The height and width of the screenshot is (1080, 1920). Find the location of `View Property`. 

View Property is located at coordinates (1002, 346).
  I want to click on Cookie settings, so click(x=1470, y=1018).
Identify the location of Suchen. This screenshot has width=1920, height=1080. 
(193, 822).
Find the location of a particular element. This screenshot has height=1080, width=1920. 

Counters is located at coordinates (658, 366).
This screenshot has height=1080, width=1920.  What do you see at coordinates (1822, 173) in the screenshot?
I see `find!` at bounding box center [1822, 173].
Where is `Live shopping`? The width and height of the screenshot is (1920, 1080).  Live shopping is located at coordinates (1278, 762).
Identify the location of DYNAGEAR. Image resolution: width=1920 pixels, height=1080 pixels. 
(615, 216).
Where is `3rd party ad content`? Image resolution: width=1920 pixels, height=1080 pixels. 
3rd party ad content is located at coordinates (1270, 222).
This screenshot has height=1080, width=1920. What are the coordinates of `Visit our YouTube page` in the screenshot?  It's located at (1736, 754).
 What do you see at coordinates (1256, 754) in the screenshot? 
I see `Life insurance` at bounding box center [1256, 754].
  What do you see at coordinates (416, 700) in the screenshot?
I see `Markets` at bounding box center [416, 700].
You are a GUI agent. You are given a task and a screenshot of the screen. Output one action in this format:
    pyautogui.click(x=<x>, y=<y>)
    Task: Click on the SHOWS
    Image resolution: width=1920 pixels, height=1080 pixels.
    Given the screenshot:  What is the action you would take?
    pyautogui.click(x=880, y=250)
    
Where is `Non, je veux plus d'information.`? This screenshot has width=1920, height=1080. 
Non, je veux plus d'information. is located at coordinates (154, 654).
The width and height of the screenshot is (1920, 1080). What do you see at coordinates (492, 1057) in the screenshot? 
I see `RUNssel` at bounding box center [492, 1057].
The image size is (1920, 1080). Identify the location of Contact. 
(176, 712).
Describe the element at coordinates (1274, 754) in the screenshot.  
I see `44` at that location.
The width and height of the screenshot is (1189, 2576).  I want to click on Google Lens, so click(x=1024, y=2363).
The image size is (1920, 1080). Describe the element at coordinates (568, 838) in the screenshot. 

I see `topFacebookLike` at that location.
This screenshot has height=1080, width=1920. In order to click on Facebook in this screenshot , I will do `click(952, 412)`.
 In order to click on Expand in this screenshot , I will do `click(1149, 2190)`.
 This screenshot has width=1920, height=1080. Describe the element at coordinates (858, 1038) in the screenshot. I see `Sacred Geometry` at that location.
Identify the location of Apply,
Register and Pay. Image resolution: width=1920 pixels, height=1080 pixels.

──────────

EXERCISE REQUIREMENTS
Convert the entries above into a JSON list of strings with one string per line, leaving out the blank lines.

SOLUTION BELOW
[
  "The height and width of the screenshot is (1080, 1920). Find the location of `View Property`. ",
  "View Property is located at coordinates (1002, 346).",
  "  I want to click on Cookie settings, so click(x=1470, y=1018).",
  "Identify the location of Suchen. This screenshot has width=1920, height=1080. ",
  "(193, 822).",
  "Find the location of a particular element. This screenshot has height=1080, width=1920. ",
  "Counters is located at coordinates (658, 366).",
  "This screenshot has height=1080, width=1920.  What do you see at coordinates (1822, 173) in the screenshot?",
  "I see `find!` at bounding box center [1822, 173].",
  "Where is `Live shopping`? The width and height of the screenshot is (1920, 1080).  Live shopping is located at coordinates (1278, 762).",
  "Identify the location of DYNAGEAR. Image resolution: width=1920 pixels, height=1080 pixels. ",
  "(615, 216).",
  "Where is `3rd party ad content`? Image resolution: width=1920 pixels, height=1080 pixels. ",
  "3rd party ad content is located at coordinates (1270, 222).",
  "This screenshot has height=1080, width=1920. What are the coordinates of `Visit our YouTube page` in the screenshot?  It's located at (1736, 754).",
  " What do you see at coordinates (1256, 754) in the screenshot? ",
  "I see `Life insurance` at bounding box center [1256, 754].",
  "  What do you see at coordinates (416, 700) in the screenshot?",
  "I see `Markets` at bounding box center [416, 700].",
  "You are a GUI agent. You are given a task and a screenshot of the screen. Output one action in this format:",
  "    pyautogui.click(x=<x>, y=<y>)",
  "    Task: Click on the SHOWS",
  "    Image resolution: width=1920 pixels, height=1080 pixels.",
  "    Given the screenshot:  What is the action you would take?",
  "    pyautogui.click(x=880, y=250)",
  "Where is `Non, je veux plus d'information.`? This screenshot has width=1920, height=1080. ",
  "Non, je veux plus d'information. is located at coordinates (154, 654).",
  "The width and height of the screenshot is (1920, 1080). What do you see at coordinates (492, 1057) in the screenshot? ",
  "I see `RUNssel` at bounding box center [492, 1057].",
  "The image size is (1920, 1080). Identify the location of Contact. ",
  "(176, 712).",
  "Describe the element at coordinates (1274, 754) in the screenshot.  ",
  "I see `44` at that location.",
  "The width and height of the screenshot is (1189, 2576).  I want to click on Google Lens, so click(x=1024, y=2363).",
  "The image size is (1920, 1080). Describe the element at coordinates (568, 838) in the screenshot. ",
  "I see `topFacebookLike` at that location.",
  "This screenshot has height=1080, width=1920. In order to click on Facebook in this screenshot , I will do `click(952, 412)`.",
  " In order to click on Expand in this screenshot , I will do `click(1149, 2190)`.",
  " This screenshot has width=1920, height=1080. Describe the element at coordinates (858, 1038) in the screenshot. I see `Sacred Geometry` at that location.",
  "Identify the location of Apply,",
  "Register and Pay. Image resolution: width=1920 pixels, height=1080 pixels."
]